Tuesday's Child (newspaper)

Tuesday's Child was a short-lived counterculture underground newspaper published in Los Angeles, California, USA, starting on November 11, 1969. Self-described on its masthead as "An ecumenical, educational newspaper for the Los Angeles occult & underground," it was founded by Los Angeles Free Press reporter Jerry Applebaum and a group of Freep staffers, including Alex Apostolides, who left en masse after disagreements with Art Kunkin to found their own paper.[1][2] It was edited by Chester Anderson and published weekly (later biweekly) from an office in Hollywood in a tabloid format, selling for 25 cents. Never achieving the success or circulation of its crosstown rival, the Free Press, it quickly attained a degree of notoriety in and out of the underground with its coverage of the Charles Manson case. One issue featured an image of a crucified Charles Manson on the cover, and another issue had a photograph of Manson on the cover proclaiming him "Man of the Year."[3][4][5]

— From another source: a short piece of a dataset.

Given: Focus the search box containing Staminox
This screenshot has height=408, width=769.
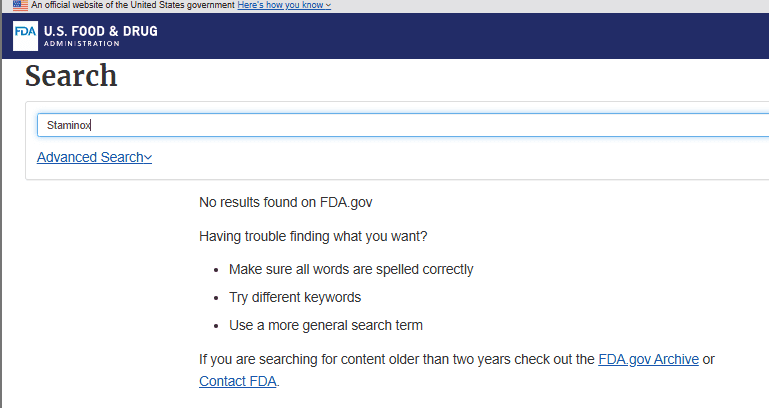Looking at the screenshot, I should tap(403, 125).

Along with the usual underground paper staples of drugs, rock'n'roll and New Left radical politics, Tuesday's Child devoted a good deal of space to the occult, with a number of issues printing arcane and obscure material by the occultist Aleister Crowley.[6] The paper ceased publication in mid-1970, and Jerry Applebaum went north and joined the Berkeley Tribe until it closed in 1972.

Several scenes in Puppies, the underground journalist Chester Anderson's journal/memoir of sexual excess in the 1960s, were set in the offices of Tuesday's Child, where he slept in a back room while putting out the paper and cruising the nearby Sunset Strip.

See also

Notes

  1. John McMillian, Smoking Typewriters: The Sixties Underground Press and the Rise of Alternative Media in America (Oxford University Press, 2011), p. 234.
  2. Laurence Leamer, The Paper Revolutionaries (Simon & Schuster, 1972), p. 56.
  3. Charles Manson, Manson in His Own Words (Grove Press, 1994), p. 26. Retrieved January 8, 2011.
  4. Vincent Bugliosi with Curt Gentry, Helter Skelter (W.W. Norton, 2001), p. 297. Retrieved January 8, 2011.
  5. Uncovering the Sixties by Abe Peck (Pantheon, 1985), p. 227.
  6. Letter from Grady McMurtry to Gerald Yorke dated March 8, 1970. Thelema Lodge Calendar, August 1994.